**PASSAGE PROVIDED:**
- - - -

The Geometry and Analysis on Manifold conference (GAMSB18) will be held at the Department of Mathematics of University of California at Santa Barbara From May 4, 2018 to May 6, 2018. The lectures will be held in South Hall 6635. For directions on how to get to South Hall 6635, here is a map.
The conference is supported by the Research Training Groups (RTG) in Topology and Geometry funded by the Division of Mathematical Sciences (DMS) of the National Science Foundation (NSF) and College of Letter and Science, University of California at Santa Barbara.
Abstract: The modified Milnor's problem on group growth asks that whether any finitely presented group of vanishing algebraic entropy has at most polynomial growth. We will show that a positive answer to the modified Milnor's problem is equivalent to the following nilpotency conjecture: Given any \( n>0, d>0 \), there is \( \epsilon(n, d)>0 \) such that if a \(n\)-manifold \(M\) satisfies \(Ric\geq -(n-1), \textit{diam}(M)\leq d\) then the fundamental group of \(M\) is virtually nilpotent or the volume entropy of \(M\) is not smaller than \(\epsilon(n, d)\). We will also verify several cases for a gap phenomena of volume entropy related to the nilpotency conjecture. This is a joint work with Xiaochun Rong and Shicheng Xu.
Abstract: When we choose a metric on a manifold we determine the spectrum of the Laplace operator. Thus an eigenvalue may be considered as a functional on the space of metrics. For example the first eigenvalue would be the fundamental vibrational frequency. In some cases the normalized eigenvalues are bounded independent of the metric. In such cases it makes sense to attempt to find critical points in the space of metrics. For surfaces, the critical metrics turn out to be the induced metrics on certain special classes of minimal (mean curvature zero) surfaces in spheres and Euclidean balls. The eigenvalue extremal problem is thus related to other questions arising in the theory of minimal surfaces. In this talk we will give an overview of progress that has been made for surfaces with boundary, and contrast this with some recent results in higher dimensions. This is joint work with R. Schoen.

- - - -

**WHAT IS ASKED:**
1/ Name every person the conference announcement identifies as a collaborator on the joint work described in the abstracts.
2/ According to the conference announcement, in which room will the lectures take place?

- - - -

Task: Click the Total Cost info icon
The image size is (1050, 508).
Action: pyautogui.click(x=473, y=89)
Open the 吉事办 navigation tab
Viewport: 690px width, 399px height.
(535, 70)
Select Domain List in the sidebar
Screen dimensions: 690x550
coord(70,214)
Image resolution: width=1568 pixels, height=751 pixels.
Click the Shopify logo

- - - -

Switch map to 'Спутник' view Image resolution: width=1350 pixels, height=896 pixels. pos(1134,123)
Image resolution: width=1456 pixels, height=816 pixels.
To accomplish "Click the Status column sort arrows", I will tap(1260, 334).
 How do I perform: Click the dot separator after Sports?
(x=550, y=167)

- - - -

**RESULTS IN ORDER:**
1/ Xiaochun Rong, Shicheng Xu, R. Schoen

2/ South Hall 6635